Saturday, January 05, 2008

Another cost of EU membership

Consumers of electricity – i.e., all of us – who are now having to dig deeper to pay their electricity bills will mostly be unaware that, in addition to the swingeing increases announced yesterday, they are paying an increasing premium through their bills for the global warming fantasy.

The base line is the so-called Renewables Obligation, which is set to add at least £1 billion a year to our collective bills by 2010, simply to fund the scourge of industrial windmills that is blighting our countryside.

But, from the school of, "there is nothing so bad that the EU cannot make it worse", we are set to pay another £6 billion through our energy bills for the equivalent of snake oil, otherwise known as the European Trading Scheme (ETS).

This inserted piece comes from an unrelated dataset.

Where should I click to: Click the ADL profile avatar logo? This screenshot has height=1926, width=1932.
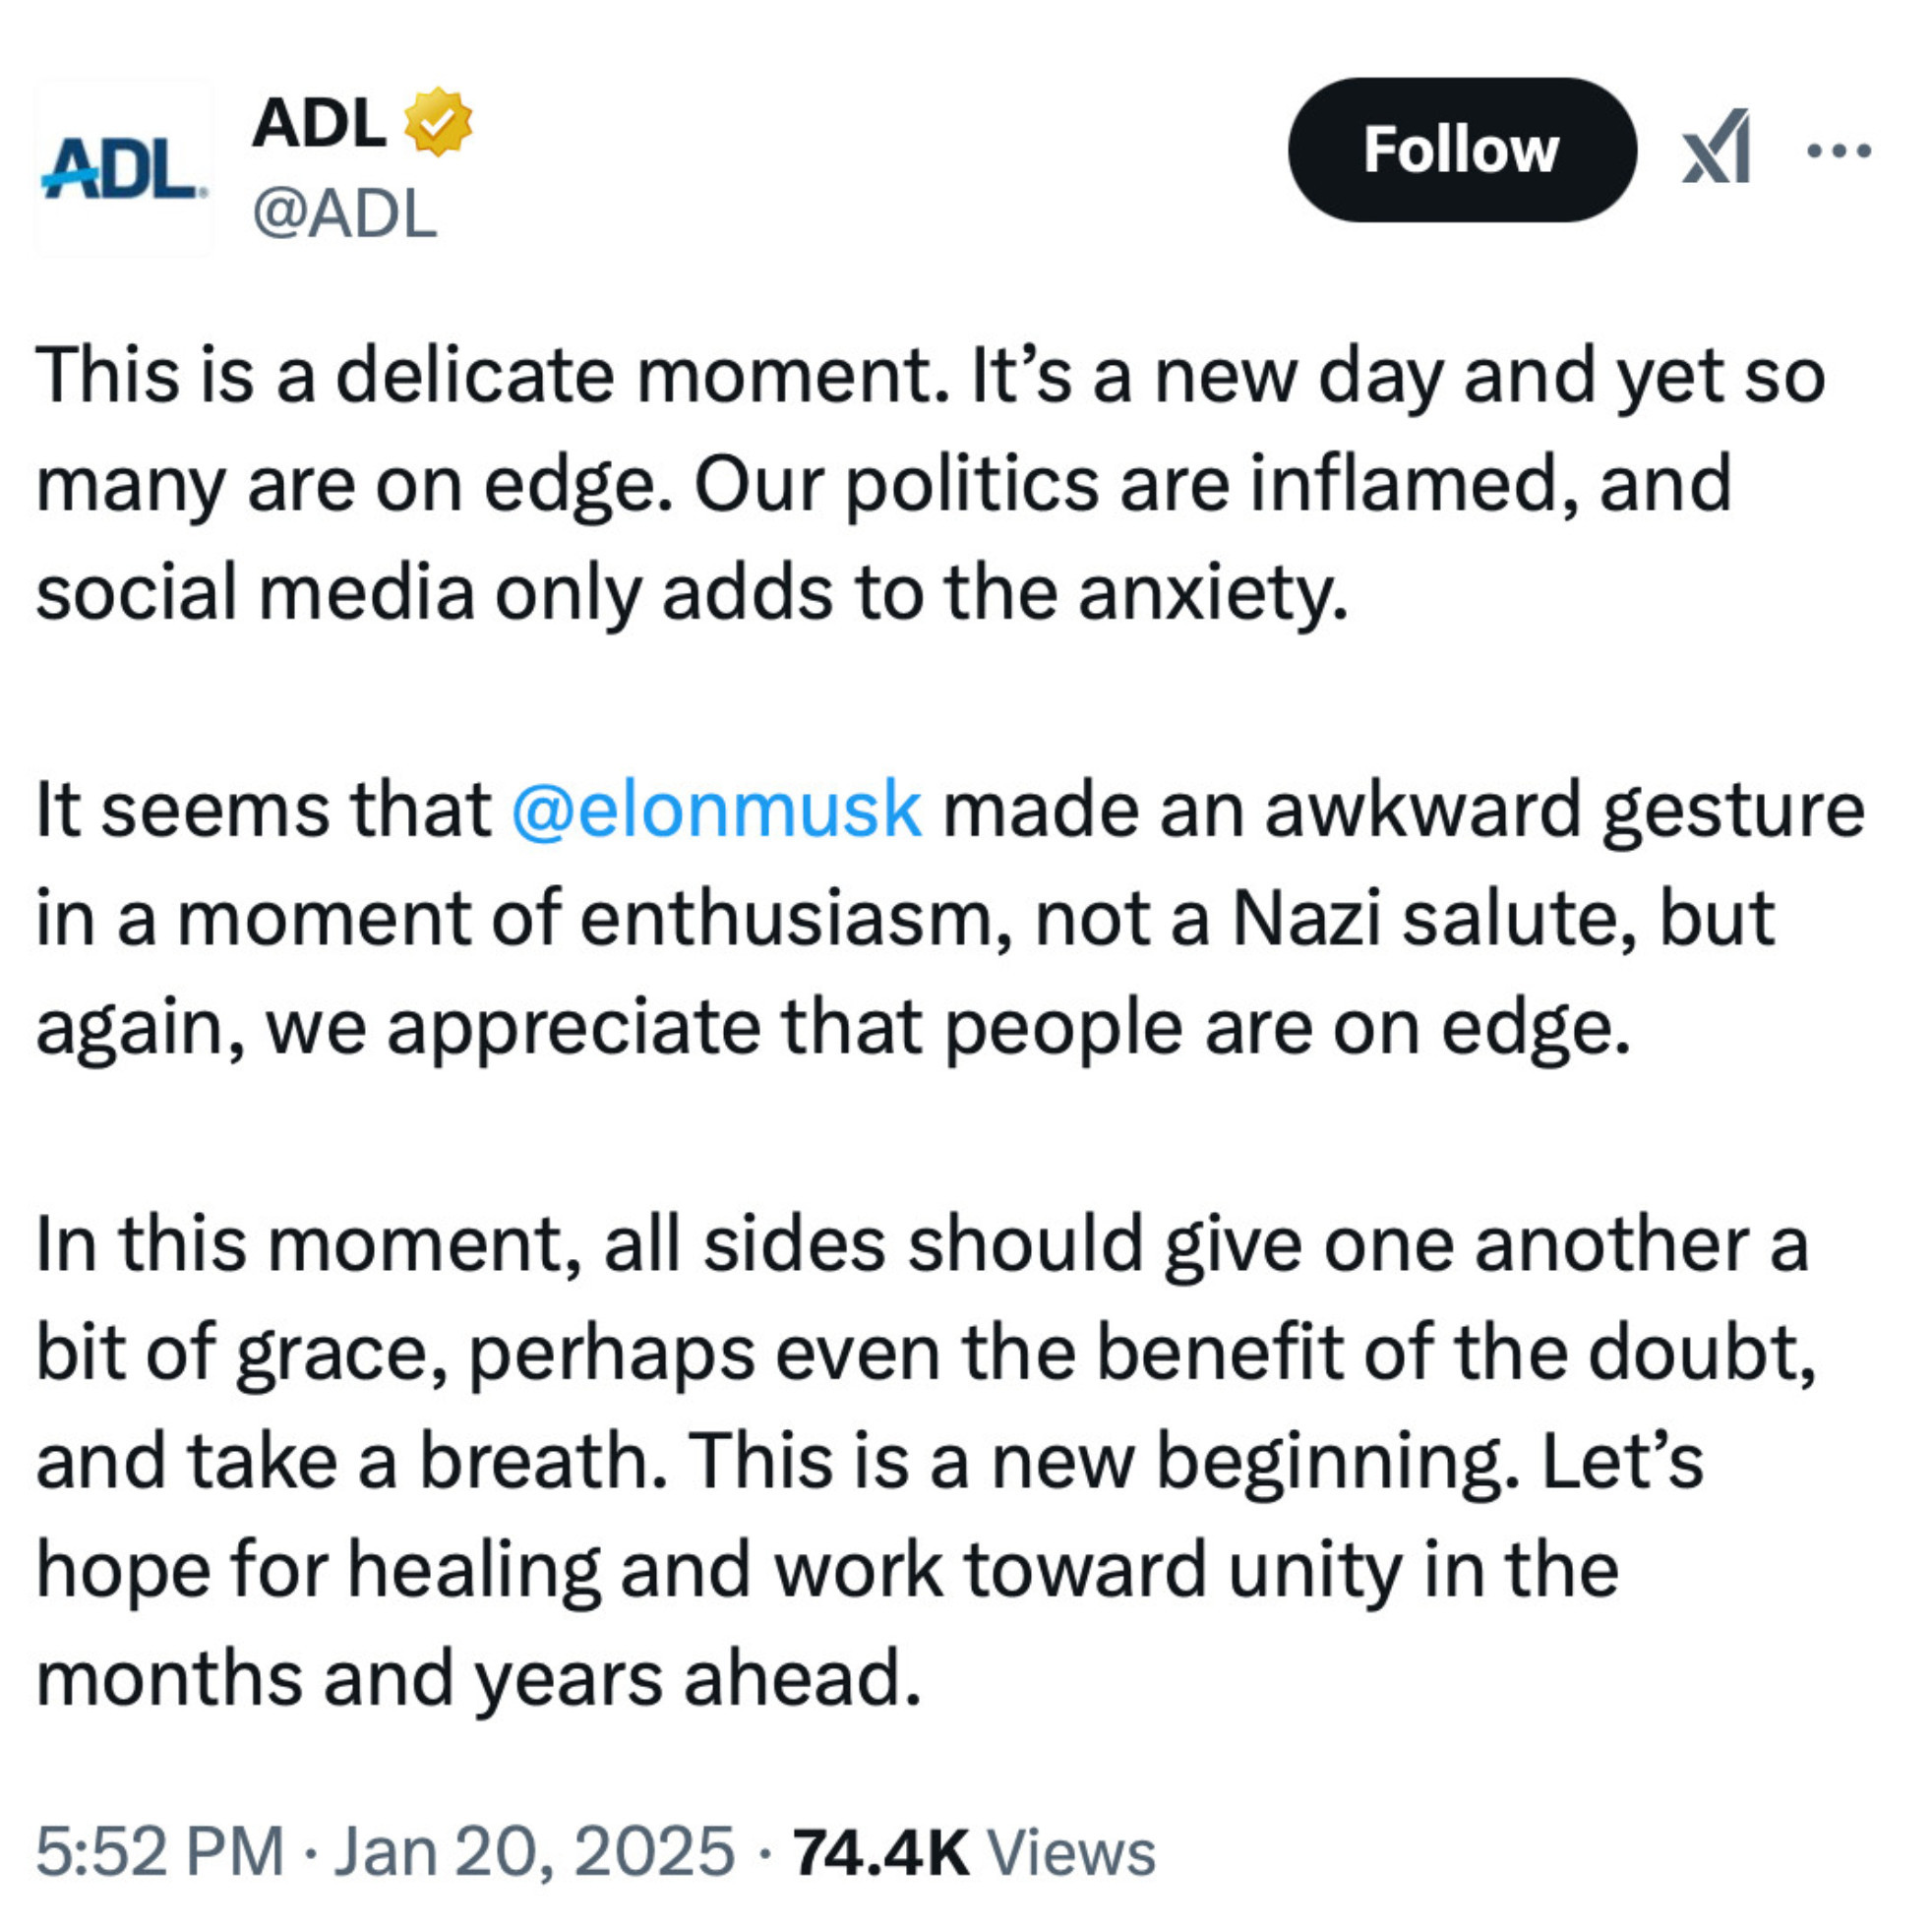click(x=123, y=168)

The utterly bizarre aspect of this scheme, as reported by The Independent is that the UK's biggest "polluters" will reap this windfall. These include our electricity generators and they can make their money because the EU in its wisdom has given them 104 million tons of "carbon credits" and, despite having paid nothing for them, they are then allowed to charge their customers for the notional cost of these credits.

Although the term "you could not make it up" is really overused, that has to apply to this utterly mad scheme, which "gives" energy producers a free "product" and then allows them to charge their customers for it.

Furthermore, the calculations on how many "credits" should have been allocated are so wide of the mark that most generators have surplus which they can then sell on a totally artificial market to those enterprises which do not have enough carbon to cover their emissions.

In theory, this is supposed to fund the additional investments needed for clean generation technologies, but there is absolutely no obligation for the generators to spend their windfall. Thus, the EU's scheme does absolutely nothing to reduce national carbon emissions, even if that was actually worth doing.

When it comes to costing our membership of the EU, therefore, we have to add another £6 billion to the bill, all for its insane scheme that does nothing more than add totally unnecessary costs to our electricity bills.

And even then, the madness does not stop there. We are told that the EU commission is debating whether to push for a carbon tariff on imports from countries that "do not tackle their greenhouse gas emissions", such as China, India and the United States.

New rules, if passed, would be part of a raft of post-2012 proposals covering issues including national emissions targets and clean energy subsidies.

Needless to say, the idea of imposing some kind of tariff on goods imported from countries with less strict controls on greenhouse gases was first put forward by Jacques Chirac as president of the EU. L'Esroc lives!